‘You’ve got him well trained,’ said Rodeo Dave. ‘Not like my Kleopatra. I think she’s trained me.’

  ‘Any luck?’ Jaide whispered as they climbed into Zebediah, whose roof seemed to have opened itself now the rain had passed.

  Ari jumped onto her lap. ‘Just bones and old feathers.’ He stuck out his tongue. ‘All I can taste is dust.’

  Rodeo Dave put on his hat and started the car. Zebediah rumbled deep in its belly and the castle fell away behind them. If Jack concentrated, he could imagine that Zebediah was perfectly still and the world was moving around it.
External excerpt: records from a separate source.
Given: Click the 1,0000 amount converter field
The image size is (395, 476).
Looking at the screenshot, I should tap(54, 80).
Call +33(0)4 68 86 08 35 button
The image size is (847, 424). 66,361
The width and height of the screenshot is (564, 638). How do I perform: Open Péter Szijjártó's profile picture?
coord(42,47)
The gates of the estate, the outskirts of town, the town hall, the fish markets, Watchward Lane …

  Susan was standing on the steps by the front door as though she had been expecting them. She waved as they drove up the drive, and came down the steps to meet them, then she waved again as Rodeo Dave drove back down the lane, minus his passengers.

  ‘How was your day?’ she asked.

  ‘What’s wrong?’ asked Jaide. There was an odd look in her mother’s eyes that told her there was something up. ‘Is there something wrong with Grandma?’
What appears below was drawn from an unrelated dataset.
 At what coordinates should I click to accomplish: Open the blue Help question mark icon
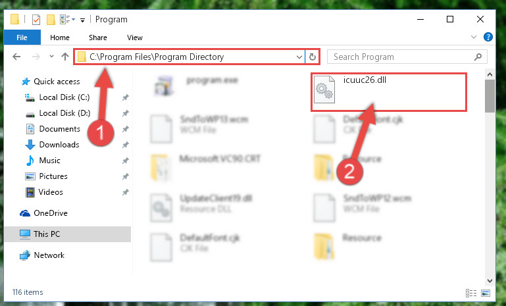tap(488, 37)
  ‘With Dad?’ added Jack, feeling his heart suddenly thump hard in his chest.

  ‘Why would you think that?’ Susan asked them in return. ‘All I did was ask you how your day was.’

  ‘It was . . . fine,’ said Jack slowly. He looked down at his mud-streaked clothes, wondering if that was where the problem lay. ‘We got pretty dirty, though. All that dust and grime in the books.’

  ‘Nothing a bath and laundry won’t fix.’

  The twins took a step forward to go inside, but Susan didn’t move out of the way. She stood there as if waiting for them to confess something.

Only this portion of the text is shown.